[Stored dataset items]

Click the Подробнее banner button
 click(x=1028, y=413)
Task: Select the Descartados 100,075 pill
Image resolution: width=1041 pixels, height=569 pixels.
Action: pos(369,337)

:: What needs to be done ::
Restate every entry word for word.

:: Your solution ::
Click the Подробнее banner button
 click(x=1028, y=413)
Task: Select the Descartados 100,075 pill
Image resolution: width=1041 pixels, height=569 pixels.
Action: pos(369,337)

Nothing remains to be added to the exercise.